Healthcare professionals with no experience in lung ultrasound were able to acquire diagnostic-quality scans comparable to those of experts thanks to AI guidance in a new paper in JAMA Cardiology.
Ultrasound is one of the most versatile and cost-effective imaging modalities, but it is operator-dependent and many of its more challenging clinical applications require highly trained personnel.
- Echocardiography AI has already been shown to help novice healthcare personnel improve their skill to that of expert users – could AI also have applications in other areas, like lung ultrasound?
To find out, researchers used Caption Health’s AI technology to guide lung ultrasound scans in 176 patients with clinical concerns for pulmonary edema from July to December 2023.
- Patients were scanned twice, once by an expert in lung ultrasound without AI guidance and once by a healthcare professional (registered nurses or medical assistants without formal ultrasound training) who received a short training session with lung guidance AI software.
In analyzing the results, the researchers found …
- Nearly all the scans acquired by healthcare professionals with AI assistance were of diagnostic quality.
- There was no statistically significant difference in quality between scans acquired by healthcare personnel and those of experts (98% vs. 97%, p=0.31).
- AI-aided personnel actually performed better than experts in the lung area around the heart (91% vs. 77%), perhaps due to AI guidance.
- At 15 minutes, median scan acquisition times were longer than those reported in the literature (six and eight minutes).
The findings could have major implications around access-to-care issues, with handheld ultrasound scanners distributed to low-resource areas where AI-guided healthcare professionals could perform scans sent to tertiary care centers for interpretation.

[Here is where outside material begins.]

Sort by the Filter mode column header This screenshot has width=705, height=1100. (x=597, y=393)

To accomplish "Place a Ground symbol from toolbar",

- It should be noted that the researchers received funding for the study from Caption Health (acquired by GE HealthCare in early 2023), as well as the Bill & Melinda Gates Foundation, which has supported AI-powered POCUS research in Africa.
The Takeaway
The new study demonstrates an exciting use case for AI in ultrasound that builds on previous research in echo AI. By giving more healthcare professionals access to the power of ultrasound, it promises to democratize access to care in many resource-challenged areas.